Our result showing that MII mothers are “genetically older” at their advanced reproductive age than MI mothers is also intriguing, since it is well established that the MII mothers are chronologically older on average than MI mothers (Oliver et al. 2008; Ghosh et al. 2009). Putting these two facts together suggests that the increase in MII risk with age is related to “genetic aging”, but as discussed above there are many possibilities for exactly how genetic aging is linked to NDJ. Moreover, we are not certain whether there might be some critical values of TL that are distinctly associated with MI and MII NDJ and if so, how they are related to the mechanisms of types of errors.

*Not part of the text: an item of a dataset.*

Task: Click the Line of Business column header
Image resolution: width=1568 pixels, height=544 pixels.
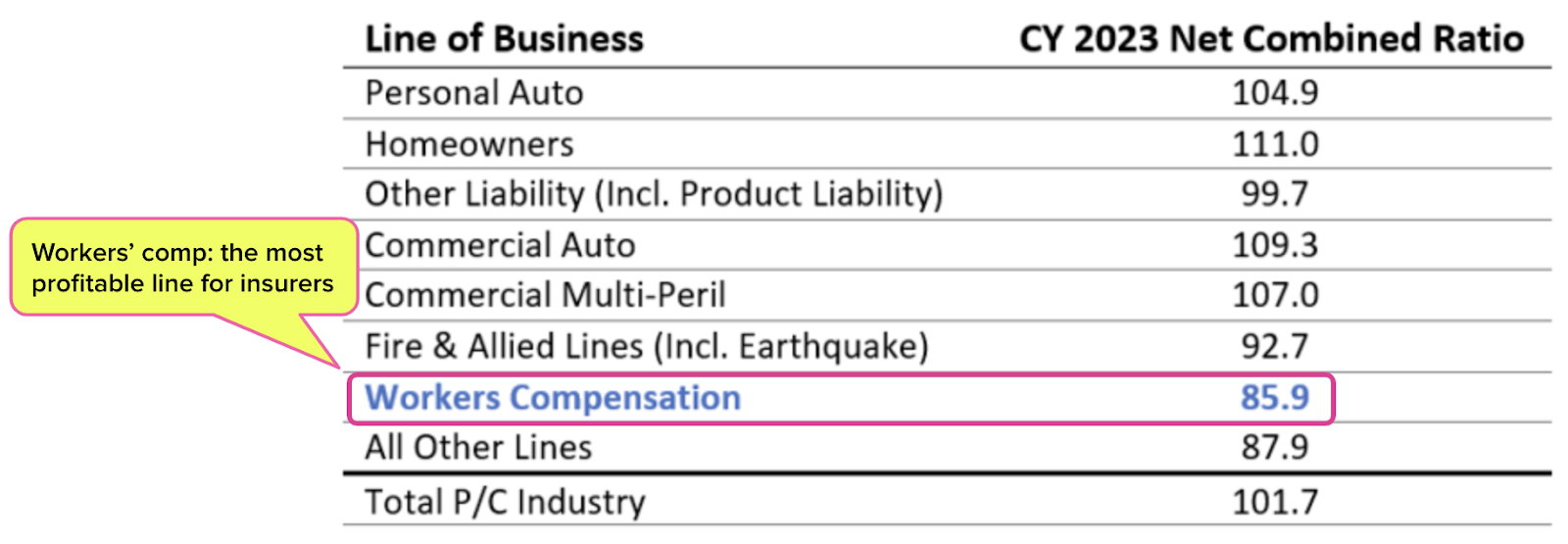Action: tap(504, 38)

In summary, we have successfully demonstrated a significant difference in telomere shortening with age among MI and MII nondisjoined cases and age-matched controls. Our work strongly suggests that the risk of DS birth in older women does have something to do with “genetic aging”, since we see a large difference not only between DS and non-DS mothers, but also between MI and MII. In contrast, for younger women, our work directly contradicts the “genetic aging” model, and is more consistent with a model in which DS birth in young women is a random stochastic event, perhaps related to unlucky placement of chiasma on meiotic chromosome or some other age-independent factors (Oliver et al. 2008; Ghosh et al. 2009). Our study represents new insight into the intriguing relationship between maternal age and aneuploid gamete formation and will provide a basis for future work to explicitly resolve the issue at molecular level.